**EXERCISE AIM**. Please reproduce all of the entries exactly, without omitting any.

Segment Start: DATA EXTRACT

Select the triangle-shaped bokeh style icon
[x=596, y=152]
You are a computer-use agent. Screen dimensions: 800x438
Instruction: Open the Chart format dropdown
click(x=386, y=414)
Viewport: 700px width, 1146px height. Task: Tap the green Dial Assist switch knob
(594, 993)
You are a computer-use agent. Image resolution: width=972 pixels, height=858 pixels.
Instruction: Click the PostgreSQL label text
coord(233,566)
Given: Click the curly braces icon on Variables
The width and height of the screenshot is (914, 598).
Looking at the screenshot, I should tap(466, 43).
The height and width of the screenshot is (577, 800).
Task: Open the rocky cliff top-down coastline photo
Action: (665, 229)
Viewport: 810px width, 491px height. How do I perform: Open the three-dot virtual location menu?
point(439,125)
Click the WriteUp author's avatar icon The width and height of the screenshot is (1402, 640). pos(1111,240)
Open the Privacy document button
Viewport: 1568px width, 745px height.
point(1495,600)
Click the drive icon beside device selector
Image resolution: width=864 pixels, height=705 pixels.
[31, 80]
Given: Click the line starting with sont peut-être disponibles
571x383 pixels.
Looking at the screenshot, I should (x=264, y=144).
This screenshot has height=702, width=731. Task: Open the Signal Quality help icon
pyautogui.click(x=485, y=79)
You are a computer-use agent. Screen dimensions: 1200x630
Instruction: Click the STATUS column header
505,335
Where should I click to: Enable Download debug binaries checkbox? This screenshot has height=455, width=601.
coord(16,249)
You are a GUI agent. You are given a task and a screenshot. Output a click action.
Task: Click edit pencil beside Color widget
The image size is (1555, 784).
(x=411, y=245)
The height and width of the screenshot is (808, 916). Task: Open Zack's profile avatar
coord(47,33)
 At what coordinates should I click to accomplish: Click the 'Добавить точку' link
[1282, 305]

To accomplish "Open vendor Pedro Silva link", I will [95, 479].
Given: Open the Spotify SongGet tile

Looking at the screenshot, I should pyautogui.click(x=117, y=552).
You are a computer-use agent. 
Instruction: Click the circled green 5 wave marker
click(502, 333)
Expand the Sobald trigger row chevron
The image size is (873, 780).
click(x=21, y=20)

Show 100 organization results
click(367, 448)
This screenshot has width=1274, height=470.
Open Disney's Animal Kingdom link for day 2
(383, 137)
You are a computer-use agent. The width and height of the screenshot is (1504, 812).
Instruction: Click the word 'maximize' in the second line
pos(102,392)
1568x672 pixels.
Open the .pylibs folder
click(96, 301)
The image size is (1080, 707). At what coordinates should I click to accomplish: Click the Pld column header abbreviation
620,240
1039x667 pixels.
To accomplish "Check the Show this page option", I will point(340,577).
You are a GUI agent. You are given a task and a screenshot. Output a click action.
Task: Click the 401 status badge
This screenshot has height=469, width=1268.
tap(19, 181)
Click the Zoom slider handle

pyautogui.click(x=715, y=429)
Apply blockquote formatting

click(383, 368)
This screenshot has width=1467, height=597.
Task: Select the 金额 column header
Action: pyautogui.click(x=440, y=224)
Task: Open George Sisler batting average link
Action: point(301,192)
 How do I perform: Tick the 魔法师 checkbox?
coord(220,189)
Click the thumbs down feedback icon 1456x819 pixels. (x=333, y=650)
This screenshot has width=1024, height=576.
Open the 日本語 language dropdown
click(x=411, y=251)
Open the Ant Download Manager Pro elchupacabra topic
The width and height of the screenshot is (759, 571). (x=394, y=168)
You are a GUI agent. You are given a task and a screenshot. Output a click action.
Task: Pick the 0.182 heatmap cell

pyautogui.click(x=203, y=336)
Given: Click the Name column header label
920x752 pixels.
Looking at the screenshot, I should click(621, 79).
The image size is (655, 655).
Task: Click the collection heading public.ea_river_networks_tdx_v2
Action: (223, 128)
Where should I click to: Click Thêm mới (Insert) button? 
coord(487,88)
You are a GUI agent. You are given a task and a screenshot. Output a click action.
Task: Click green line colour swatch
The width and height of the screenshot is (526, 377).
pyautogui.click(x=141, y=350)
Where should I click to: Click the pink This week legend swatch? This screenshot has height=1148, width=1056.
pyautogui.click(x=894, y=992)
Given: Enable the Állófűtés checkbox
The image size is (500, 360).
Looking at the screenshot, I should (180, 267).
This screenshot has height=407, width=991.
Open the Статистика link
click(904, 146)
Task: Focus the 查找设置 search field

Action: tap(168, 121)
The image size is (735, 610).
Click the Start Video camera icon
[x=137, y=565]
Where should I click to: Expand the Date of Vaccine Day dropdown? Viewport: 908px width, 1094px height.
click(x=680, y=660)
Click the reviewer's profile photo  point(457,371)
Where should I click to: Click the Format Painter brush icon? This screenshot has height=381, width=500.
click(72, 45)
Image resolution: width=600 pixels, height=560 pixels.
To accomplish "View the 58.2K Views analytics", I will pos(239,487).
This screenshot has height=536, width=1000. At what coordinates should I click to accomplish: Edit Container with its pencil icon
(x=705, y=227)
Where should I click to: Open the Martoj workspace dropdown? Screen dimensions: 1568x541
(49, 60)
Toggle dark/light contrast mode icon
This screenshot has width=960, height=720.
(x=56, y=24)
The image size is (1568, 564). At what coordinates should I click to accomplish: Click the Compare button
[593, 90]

Segment End: DATA EXTRACT

**TASK RESULT**.
Select the triangle-shaped bokeh style icon
[x=596, y=152]
You are a computer-use agent. Screen dimensions: 800x438
Instruction: Open the Chart format dropdown
click(x=386, y=414)
Viewport: 700px width, 1146px height. Task: Tap the green Dial Assist switch knob
(594, 993)
You are a computer-use agent. Image resolution: width=972 pixels, height=858 pixels.
Instruction: Click the PostgreSQL label text
coord(233,566)
Given: Click the curly braces icon on Variables
The width and height of the screenshot is (914, 598).
Looking at the screenshot, I should tap(466, 43).
The height and width of the screenshot is (577, 800).
Task: Open the rocky cliff top-down coastline photo
Action: (665, 229)
Viewport: 810px width, 491px height. How do I perform: Open the three-dot virtual location menu?
point(439,125)
Click the WriteUp author's avatar icon The width and height of the screenshot is (1402, 640). pos(1111,240)
Open the Privacy document button
Viewport: 1568px width, 745px height.
point(1495,600)
Click the drive icon beside device selector
Image resolution: width=864 pixels, height=705 pixels.
[31, 80]
Given: Click the line starting with sont peut-être disponibles
571x383 pixels.
Looking at the screenshot, I should (x=264, y=144).
This screenshot has height=702, width=731. Task: Open the Signal Quality help icon
pyautogui.click(x=485, y=79)
You are a computer-use agent. Screen dimensions: 1200x630
Instruction: Click the STATUS column header
505,335
Where should I click to: Enable Download debug binaries checkbox? This screenshot has height=455, width=601.
coord(16,249)
You are a GUI agent. You are given a task and a screenshot. Output a click action.
Task: Click edit pencil beside Color widget
The image size is (1555, 784).
(x=411, y=245)
The height and width of the screenshot is (808, 916). Task: Open Zack's profile avatar
coord(47,33)
 At what coordinates should I click to accomplish: Click the 'Добавить точку' link
[1282, 305]

To accomplish "Open vendor Pedro Silva link", I will [95, 479].
Given: Open the Spotify SongGet tile

Looking at the screenshot, I should pyautogui.click(x=117, y=552).
You are a computer-use agent. 
Instruction: Click the circled green 5 wave marker
click(502, 333)
Expand the Sobald trigger row chevron
The image size is (873, 780).
click(x=21, y=20)

Show 100 organization results
click(367, 448)
This screenshot has width=1274, height=470.
Open Disney's Animal Kingdom link for day 2
(383, 137)
You are a computer-use agent. The width and height of the screenshot is (1504, 812).
Instruction: Click the word 'maximize' in the second line
pos(102,392)
1568x672 pixels.
Open the .pylibs folder
click(96, 301)
The image size is (1080, 707). At what coordinates should I click to accomplish: Click the Pld column header abbreviation
620,240
1039x667 pixels.
To accomplish "Check the Show this page option", I will point(340,577).
You are a GUI agent. You are given a task and a screenshot. Output a click action.
Task: Click the 401 status badge
This screenshot has height=469, width=1268.
tap(19, 181)
Click the Zoom slider handle

pyautogui.click(x=715, y=429)
Apply blockquote formatting

click(383, 368)
This screenshot has width=1467, height=597.
Task: Select the 金额 column header
Action: pyautogui.click(x=440, y=224)
Task: Open George Sisler batting average link
Action: point(301,192)
 How do I perform: Tick the 魔法师 checkbox?
coord(220,189)
Click the thumbs down feedback icon 1456x819 pixels. (x=333, y=650)
This screenshot has width=1024, height=576.
Open the 日本語 language dropdown
click(x=411, y=251)
Open the Ant Download Manager Pro elchupacabra topic
The width and height of the screenshot is (759, 571). (x=394, y=168)
You are a GUI agent. You are given a task and a screenshot. Output a click action.
Task: Pick the 0.182 heatmap cell

pyautogui.click(x=203, y=336)
Given: Click the Name column header label
920x752 pixels.
Looking at the screenshot, I should click(621, 79).
The image size is (655, 655).
Task: Click the collection heading public.ea_river_networks_tdx_v2
Action: (223, 128)
Where should I click to: Click Thêm mới (Insert) button? 
coord(487,88)
You are a GUI agent. You are given a task and a screenshot. Output a click action.
Task: Click green line colour swatch
The width and height of the screenshot is (526, 377).
pyautogui.click(x=141, y=350)
Where should I click to: Click the pink This week legend swatch? This screenshot has height=1148, width=1056.
pyautogui.click(x=894, y=992)
Given: Enable the Állófűtés checkbox
The image size is (500, 360).
Looking at the screenshot, I should (180, 267).
This screenshot has height=407, width=991.
Open the Статистика link
click(904, 146)
Task: Focus the 查找设置 search field

Action: tap(168, 121)
The image size is (735, 610).
Click the Start Video camera icon
[x=137, y=565]
Where should I click to: Expand the Date of Vaccine Day dropdown? Viewport: 908px width, 1094px height.
click(x=680, y=660)
Click the reviewer's profile photo  point(457,371)
Where should I click to: Click the Format Painter brush icon? This screenshot has height=381, width=500.
click(72, 45)
Image resolution: width=600 pixels, height=560 pixels.
To accomplish "View the 58.2K Views analytics", I will pos(239,487).
This screenshot has height=536, width=1000. At what coordinates should I click to accomplish: Edit Container with its pencil icon
(x=705, y=227)
Where should I click to: Open the Martoj workspace dropdown? Screen dimensions: 1568x541
(49, 60)
Toggle dark/light contrast mode icon
This screenshot has width=960, height=720.
(x=56, y=24)
The image size is (1568, 564). At what coordinates should I click to accomplish: Click the Compare button
[593, 90]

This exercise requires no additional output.